Under the Volcano: At the foot of Mt. Hood, the most striking of Cascade’s soaring fire mountains, rests a winding valley filled with world-famous pear orchards.
































The mountain continues with her coyness. Veiled in clouds, she offered only glimpses of her pale flanks and stunning north face.
















Racing through the mountain canyons of the Cascades...
















...and descending into the steep ravines of the Warm Springs Indian Reservation, on the dry, desert leeward side of the Cascades.
















Sadly, because of the gray skies and snow, the stratovolcanoes of the Eastern Cascades were hidden from sight. The magnificent Three Sisters, Mt. Jefferson, and Mt. Bachelor were all shrouded.

However…

The mountain range in the photo below, stretching all the way from the left to the right of this picture, is a volcano. The Newbury shield volcano is the largest fire mountain of the west, 20 miles (30 km) in diameter with a volume of 80 cubic miles (330 km³). One of its most recent eruptions in AD 400s created a massive obsidian-infused dome within its central caldera, altering the economy of the local Indians by introducing a fresh resource deposit into the Northwest’s already complicated trade network.

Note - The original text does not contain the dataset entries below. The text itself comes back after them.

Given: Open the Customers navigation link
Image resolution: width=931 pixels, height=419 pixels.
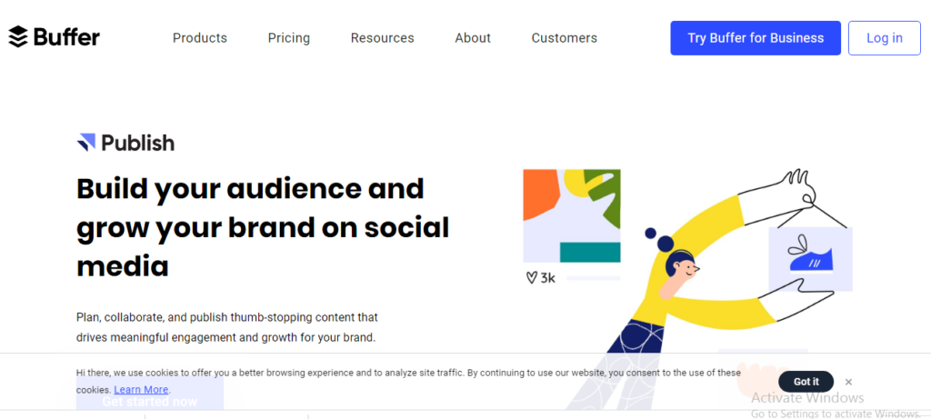Looking at the screenshot, I should pos(565,38).
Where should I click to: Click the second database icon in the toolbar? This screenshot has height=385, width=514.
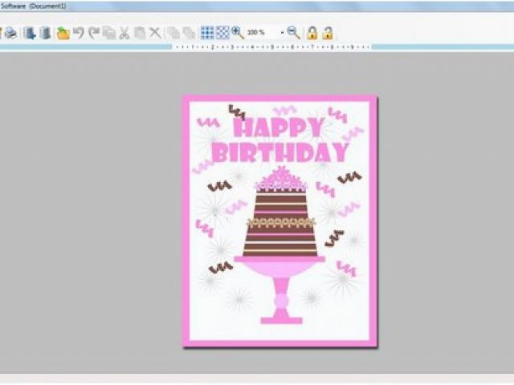(x=45, y=33)
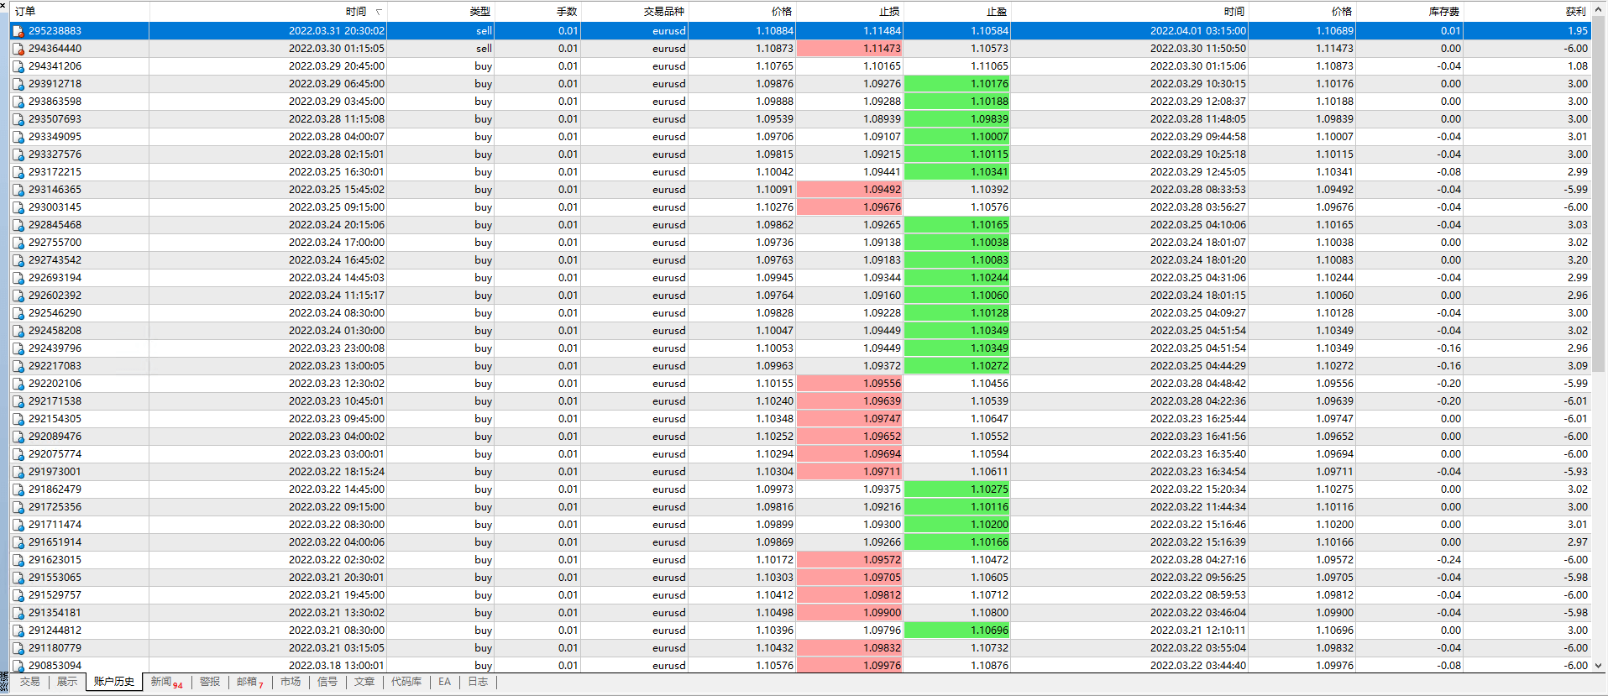Click the buy order icon for 290853094

click(x=18, y=666)
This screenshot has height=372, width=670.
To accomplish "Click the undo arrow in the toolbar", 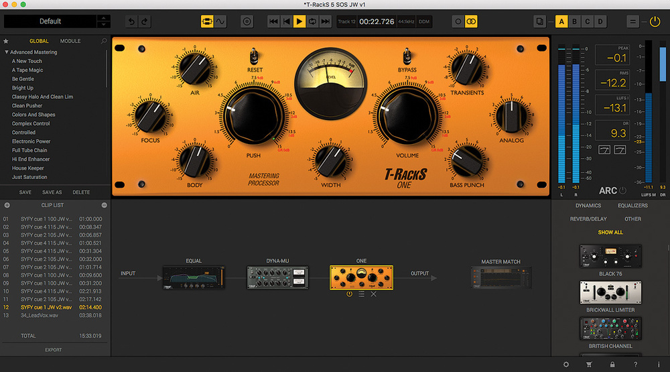I will pyautogui.click(x=131, y=22).
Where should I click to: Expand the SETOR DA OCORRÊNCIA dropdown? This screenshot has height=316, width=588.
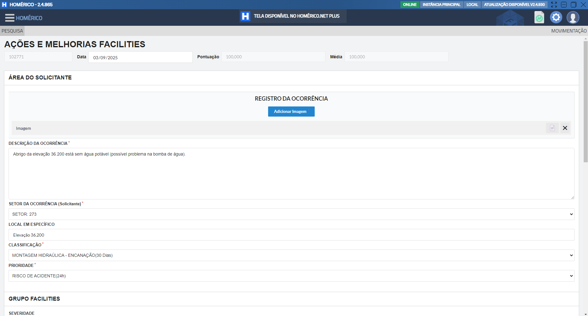pyautogui.click(x=291, y=214)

Ironically the wettest and grayest part of the trip came in the deserts north of Reno.

Friday, April 20, 2007

And Again

At least we are making up for our weak winter in the Sierras, building up that all-important alpine snow pack.

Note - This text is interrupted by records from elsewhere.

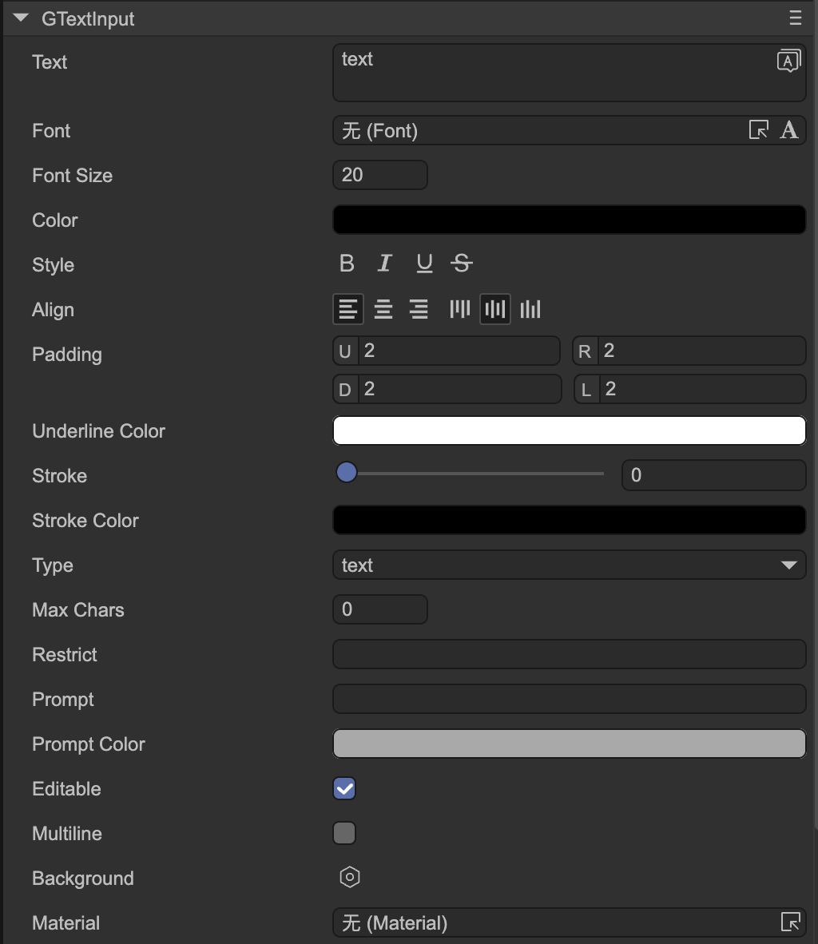Toggle Underline text style

[x=424, y=264]
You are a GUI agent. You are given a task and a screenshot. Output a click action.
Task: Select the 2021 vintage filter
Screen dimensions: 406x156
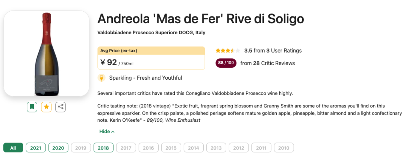coord(36,148)
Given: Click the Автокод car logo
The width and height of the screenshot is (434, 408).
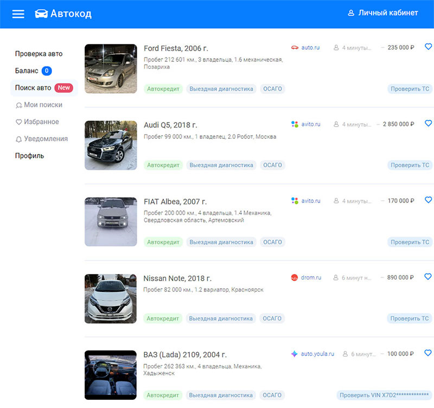Looking at the screenshot, I should pyautogui.click(x=41, y=14).
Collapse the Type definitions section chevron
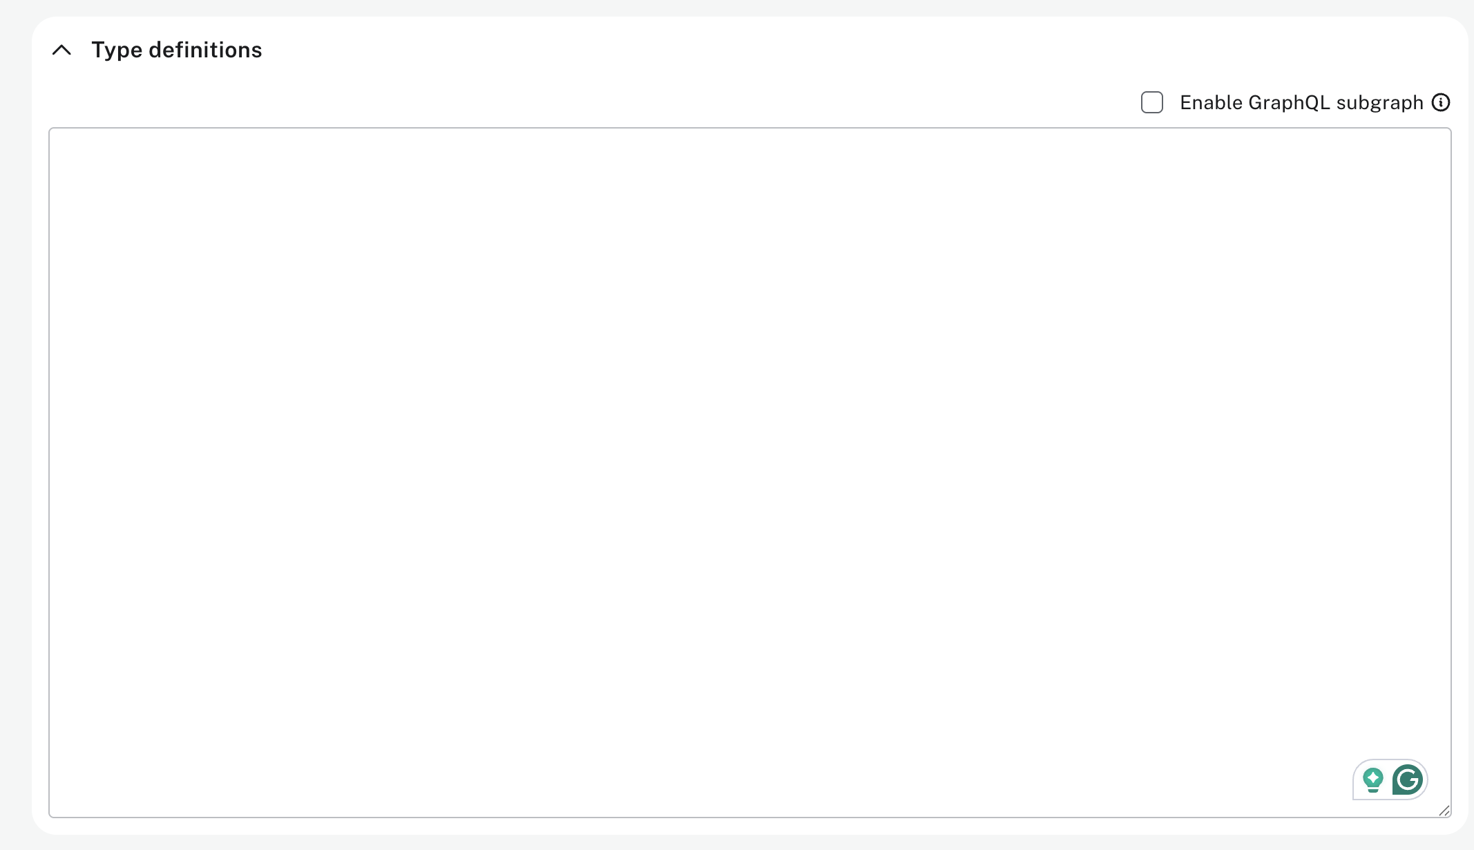This screenshot has height=850, width=1474. pyautogui.click(x=61, y=50)
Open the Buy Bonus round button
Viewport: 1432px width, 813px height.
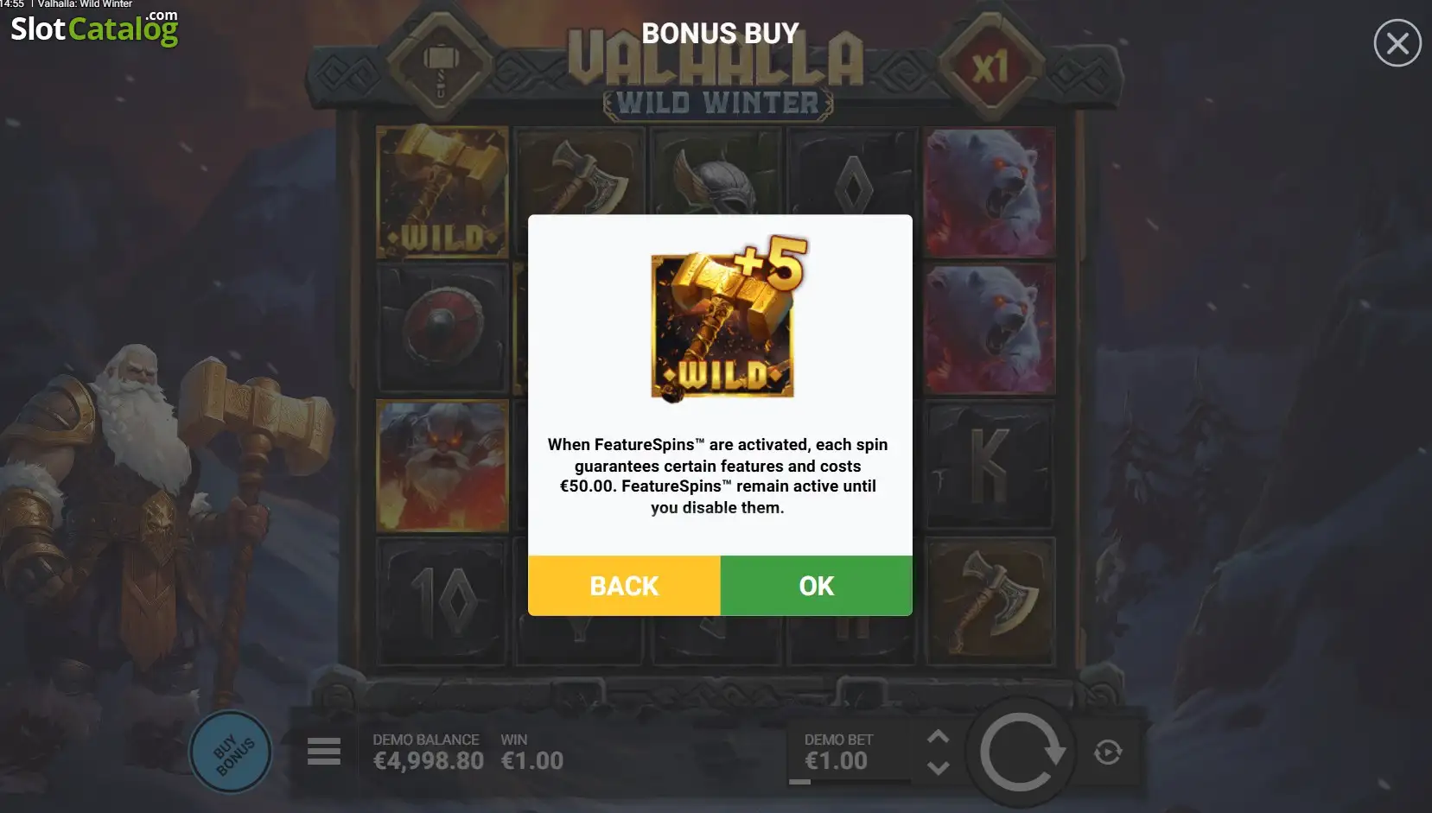pos(231,753)
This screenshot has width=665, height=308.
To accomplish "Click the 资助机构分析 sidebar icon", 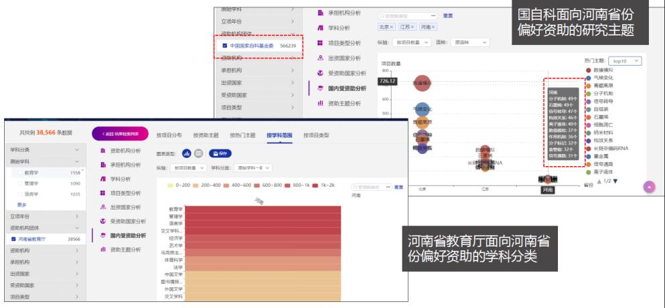I will [104, 151].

I’m heading up to the Northwest for the weekend. Hopefully I’ll get some good volcano and wildflower photos.

Sunday, April 15, 2007

April Showers Bring—WTF!?















Cold and snowy up in the mountains right now, wet and clammy down here. Apparently chains and snow tires are required to get over Donner Pass at the moment. Now I’m not feeling so bad about waiting until the end of April to take my studded snows off. They might even be useful for going up north to retrieve my summers.



Success, again.

LBM has produced a very smooth and drinkable German dark with lots of flavor. It is one of the finest homebrewed beers I’ve had the pleasure of knowing.

I almost like it better than my own heffeweizen, which means it’s time to get to work on improving the recipe.

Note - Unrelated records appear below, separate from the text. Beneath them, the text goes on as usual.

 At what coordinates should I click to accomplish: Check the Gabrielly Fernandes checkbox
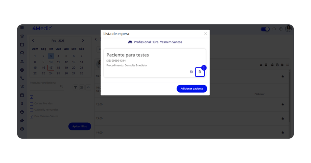click(32, 110)
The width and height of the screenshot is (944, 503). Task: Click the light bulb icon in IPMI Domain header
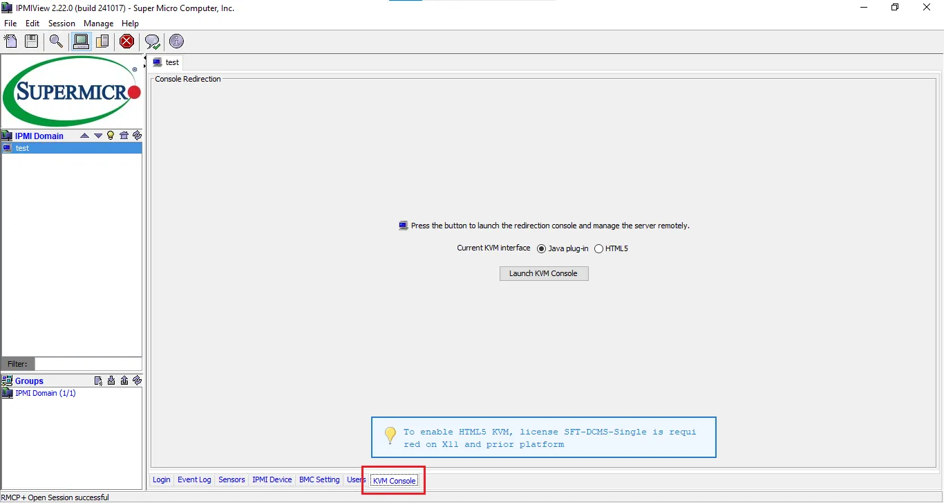coord(111,136)
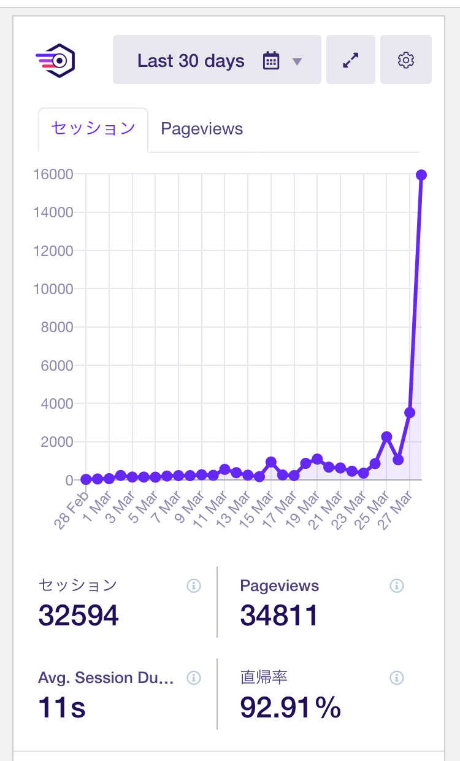Click the 11s average session duration value
Viewport: 460px width, 761px height.
click(x=62, y=708)
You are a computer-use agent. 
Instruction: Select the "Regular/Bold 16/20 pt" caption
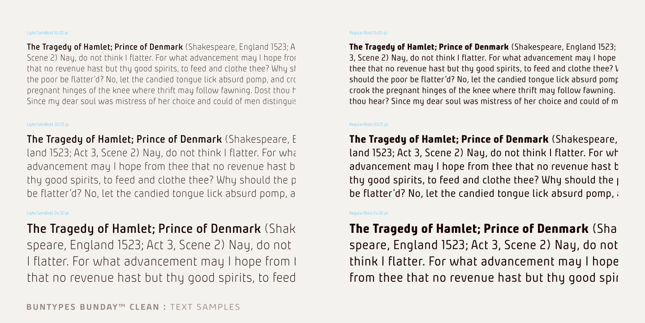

The biggest difference this time around will be the use of a proper yeast (Heffeweizen=YeastWheat), which they have for sale here in Reno. While my current bier has a decent wheat taste, it still lacks that good, almost bread-like, front end flavor that comes from the right strain of yeast. Also less hops this time around. The hops in German heffeweizens are subtler, while American brewers have a hard time resisting the urge to flaunt the wonderful hop varieties of the Northwest. Good, but not what I am looking for.